### [Request]
From the explanation of scaling a vector to length 3, copy out word for word the passage that starts at "# How to find" and ends after "a scaling factor.".

### [Given text]

# How to find a vector A that has the same direction as ⟨−8,7,8⟩ but has length 3 ?

Oct 7, 2015

$\left(- \frac{24}{\sqrt{177}} , \frac{21}{\sqrt{177}} , \frac{24}{\sqrt{177}}\right)$

#### Explanation:

The idea is based on a concept of scaling and similarity.
Any vector that "has the same direction" as $\left(- 8 , 7 , 8\right)$ has all the coordinates proportional to this given vector and, therefore, can be described by coordinates $\left(- 8 f , 7 f , 8 f\right)$ where $f$ is a scaling factor.

All we need now is to find a scaling factor that leads to a vector with the length $3$.

The length of a vector with coordinates $\left(- 8 f , 7 f , 8 f\right)$ equals to
$\sqrt{64 {f}^{2} + 49 {f}^{2} + 64 {f}^{2}} = f \cdot \sqrt{177}$

So, if we want the length to be equal to $3$, we should choose
$f = \frac{3}{\sqrt{177}}$

The coordinates of a vector with the same direction as $\left(- 8 , 7 , 8\right)$ but with the length $3$ will be
$\left(- \frac{24}{\sqrt{177}} , \frac{21}{\sqrt{177}} , \frac{24}{\sqrt{177}}\right)$

Oct 7, 2015

${\overline{A}}_{3} \cong < - 1.80 , 1.578 , 1.80 >$

#### Explanation:

Let
$\textcolor{w h i t e}{\text{XXX}} {\overline{A}}_{o}$: be the original vector $< - 8 , 7 , 8 >$
$\textcolor{w h i t e}{\text{XXX}} {\overline{A}}_{1}$: be unit vector in same direction as ${\overline{A}}_{o}$
$\textcolor{w h i t e}{\text{XXX}} {\overline{A}}_{3}$: be vector in same direction as ${\overline{A}}_{o}$ with length of $3$

$| {\overline{A}}_{o} | = \sqrt{{\left(- 8\right)}^{2} + {7}^{2} + {8}^{2}} = \sqrt{177} \cong 13.304$

${\overline{A}}_{1} = \frac{{\overline{A}}_{o}}{|} {\overline{A}}_{o} | = < \frac{- 8}{\sqrt{177}} , \frac{7}{\sqrt{177}} , \frac{8}{\sqrt{177}} >$

${\overline{A}}_{3} = 3 \cdot {\overline{A}}_{1}$
$\textcolor{w h i t e}{\text{XXX}} = < \frac{- 24}{\sqrt{177}} , \frac{21}{\sqrt{177}} , \frac{24}{\sqrt{177}} >$

$\textcolor{w h i t e}{\text{XXX}} \cong < - 1.80 , 1.578 , 1.80 >$

### [Recorded information]

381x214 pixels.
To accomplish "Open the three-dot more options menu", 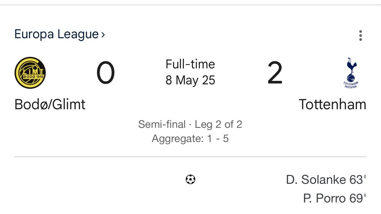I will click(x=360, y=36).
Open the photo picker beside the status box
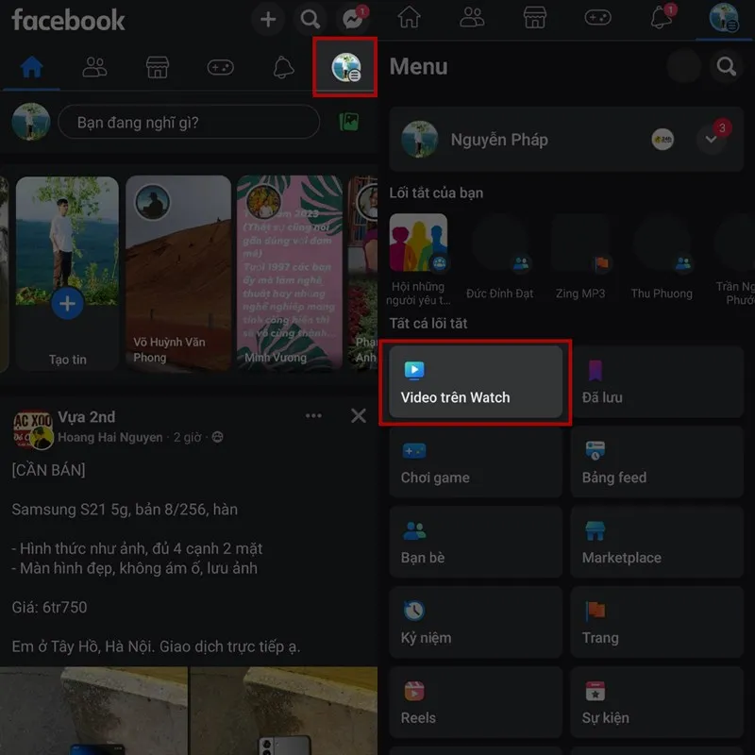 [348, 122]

--

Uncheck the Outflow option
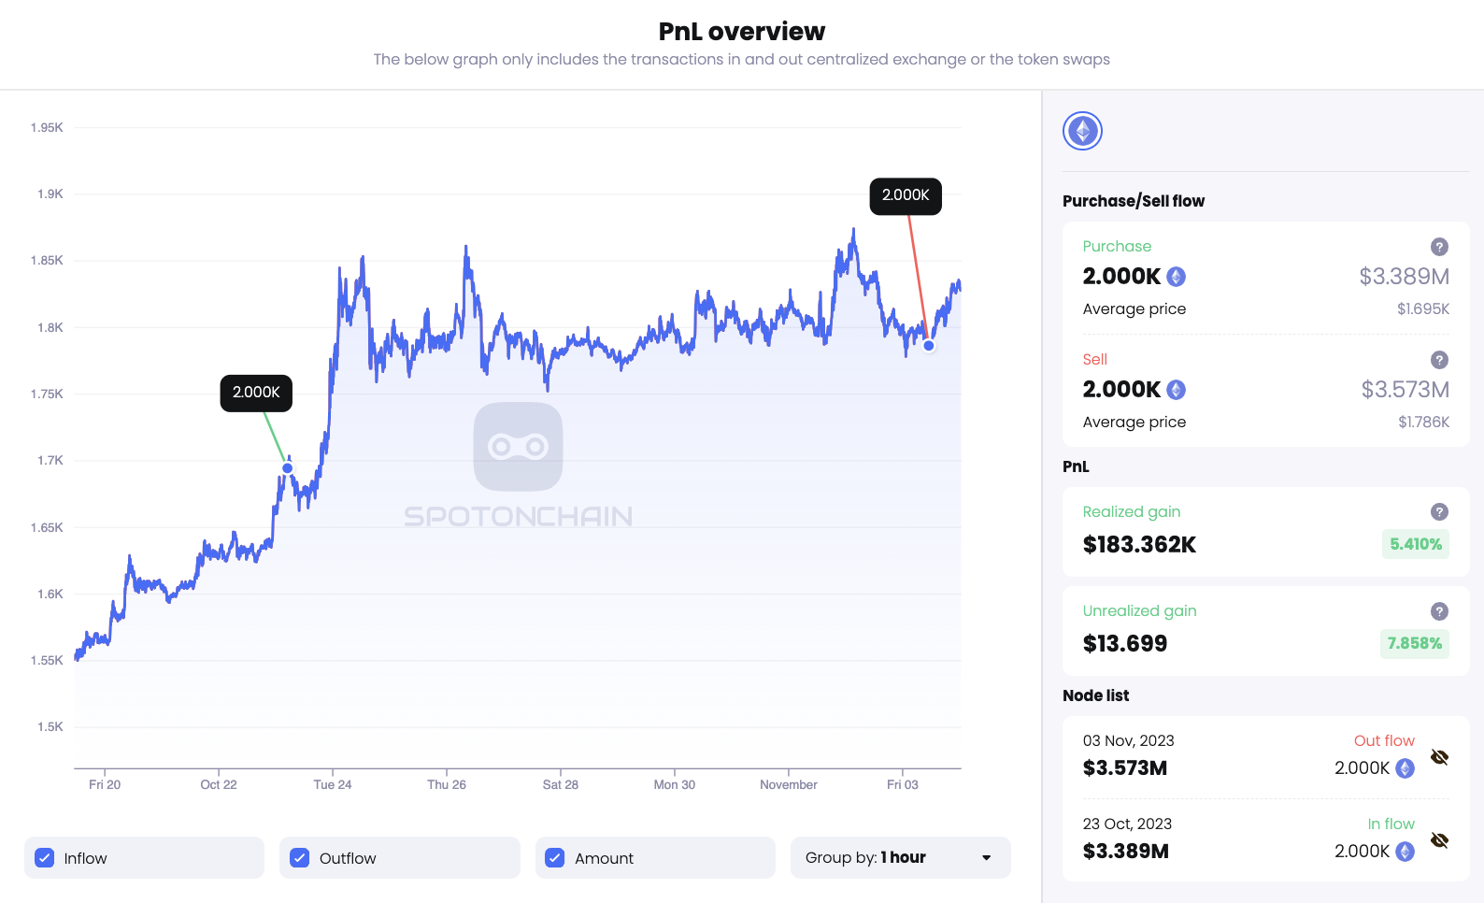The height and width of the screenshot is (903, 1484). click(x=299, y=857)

### [Answer to this problem]
# How to find a vector A that has the same direction as ⟨−8,7,8⟩ but has length 3 ?

Oct 7, 2015

$\left(- \frac{24}{\sqrt{177}} , \frac{21}{\sqrt{177}} , \frac{24}{\sqrt{177}}\right)$

#### Explanation:

The idea is based on a concept of scaling and similarity.
Any vector that "has the same direction" as $\left(- 8 , 7 , 8\right)$ has all the coordinates proportional to this given vector and, therefore, can be described by coordinates $\left(- 8 f , 7 f , 8 f\right)$ where $f$ is a scaling factor.